Надо сказать, что современным массовым сознанием (да и научным тоже) совершенно недооценивается значение эпохи Александра II для развития в России буржуазного духа. Между тем пореформенная Российская империя, несмотря на формальное сохранение фасада, унаследованного от прежних времен, очень глубоко отличалась от дореформенной. Если при Николае Павловиче цензор Александр Никитенко мог с полным основанием записать в своем дневнике чеканную формулировку «В России не служить — значит не родиться; перестать служить — значит умереть», то уже при наследнике Николая эта формула перестала быть верной: после Великих реформ для коммерческой деятельности открылось самое широкое поприще и, соответственно, резко увеличилась престижность «свободных профессий». С тех пор и карьеры «правоведов», выпускников училища, начали складываться очень по-разному: поскольку сочетание государственной службы с коммерческой деятельностью признавалось невозможным, некоторые сочли за благо для себя покинуть службу ради коммерции.

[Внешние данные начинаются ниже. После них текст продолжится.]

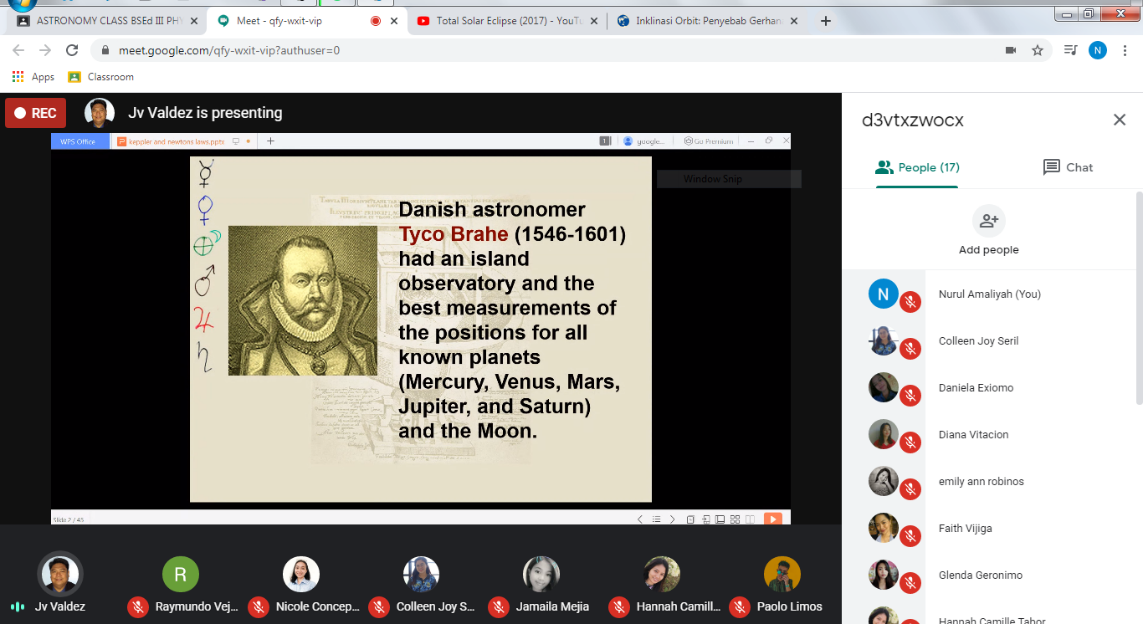Open the Chrome profile avatar menu
The width and height of the screenshot is (1143, 624).
[x=1098, y=50]
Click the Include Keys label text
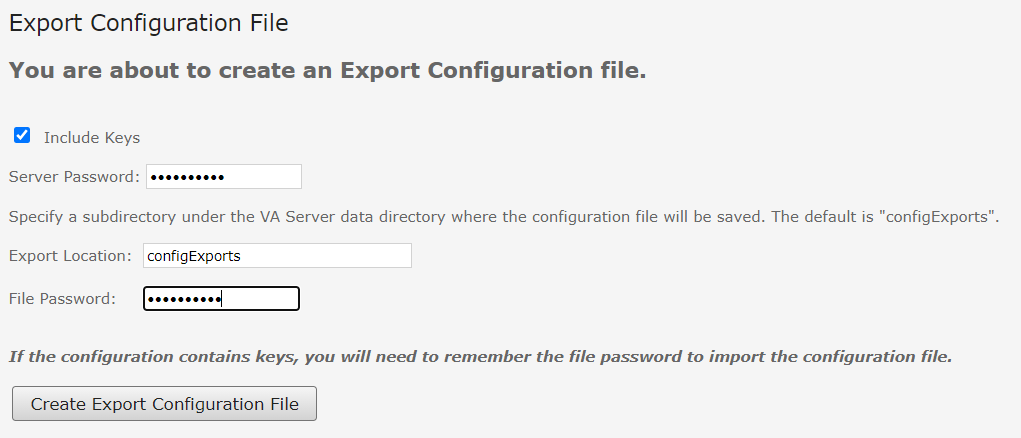The width and height of the screenshot is (1021, 438). [x=92, y=138]
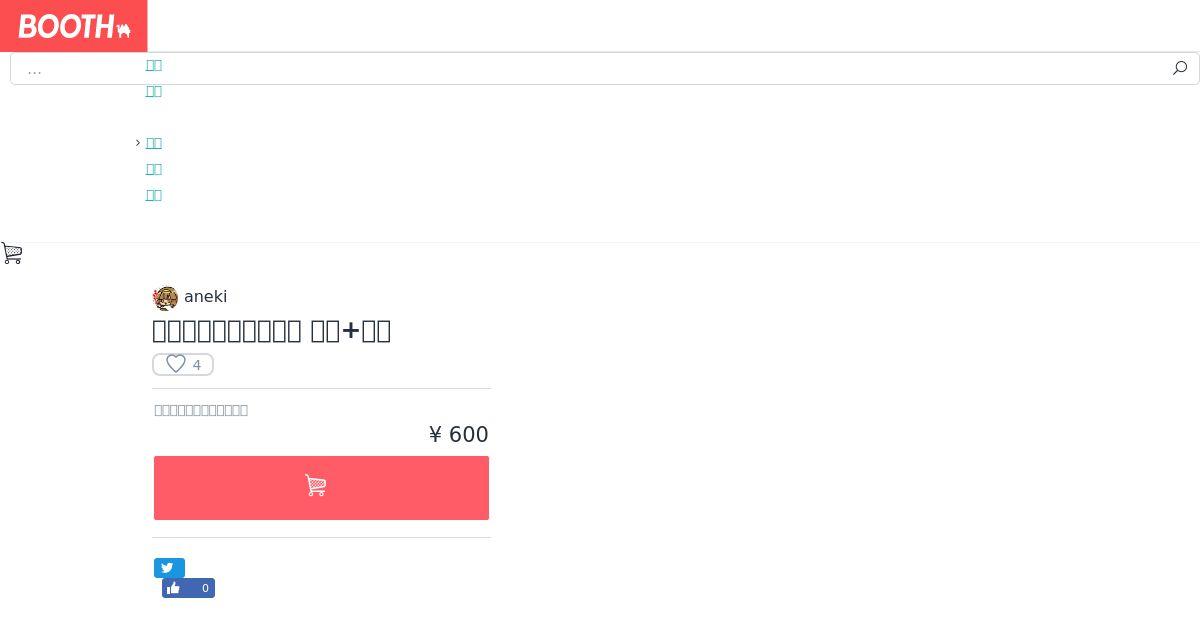Open the first link in the header list

(154, 65)
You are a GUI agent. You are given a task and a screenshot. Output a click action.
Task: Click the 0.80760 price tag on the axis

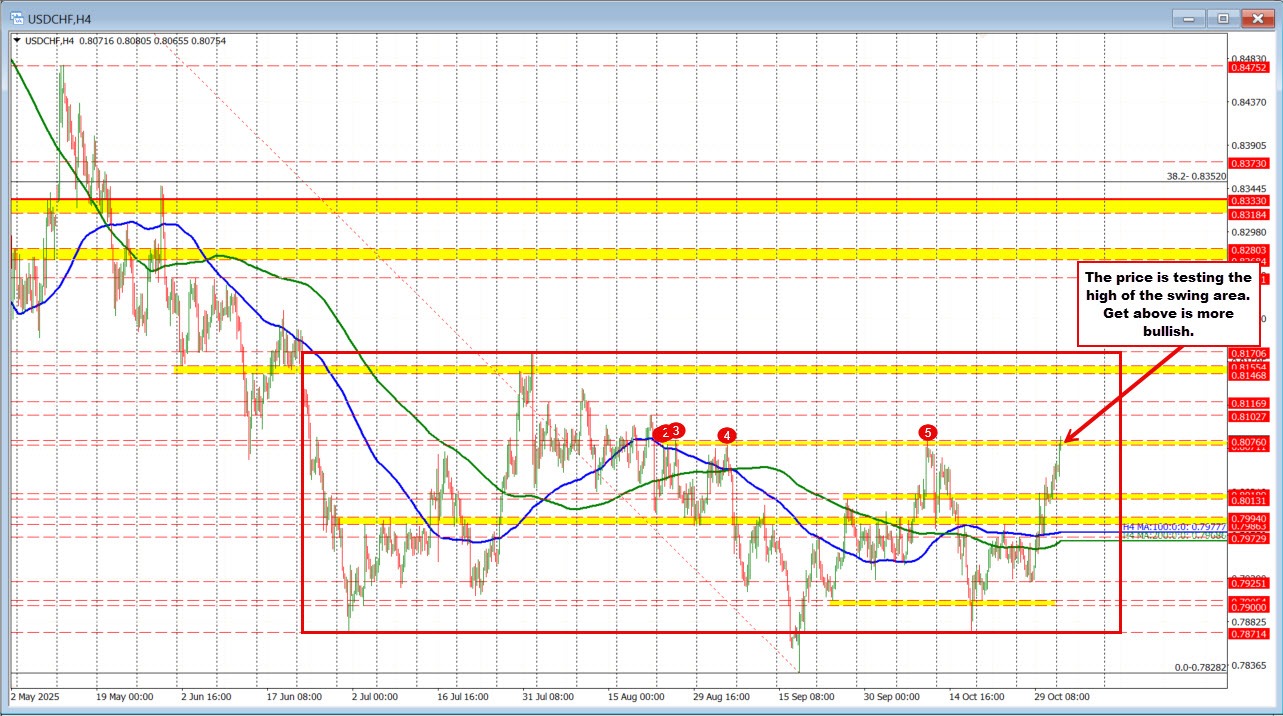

Егор Барановский, например, уйдя с должности саратовского губернатора (!), стал торговым агентом в Российском обществе пароходства и торговли в итальянской Мессине, а колоритный Николай Сущов (выведенный под фамилией «Саломатов» в романе Боборыкина «Дельцы» и под нею же у Терпигорева в цикле «Оскудение»), стал ведущим российским юрисконсультом по акционерным делам, легко зарабатывавшим (и затем безрасчетно тратившим) баснословные гонорары за составление уставов акционерных обществ (в этой сфере он обладал непререкаемым авторитетом). И это лишь два примера из многих. Таким образом, со времени Великих реформ юридическое сословие как бы расслоилось: одна часть его находилась на государственной службе (судьи, прокуроры, судебные следователи, преподаватели университетов), а другая нашла себя в недрах гражданского общества (прежде всего, адвокаты, а также юрисконсульты и те юристы, что находились на земской службе, поскольку органы местного самоуправления государственными не считались).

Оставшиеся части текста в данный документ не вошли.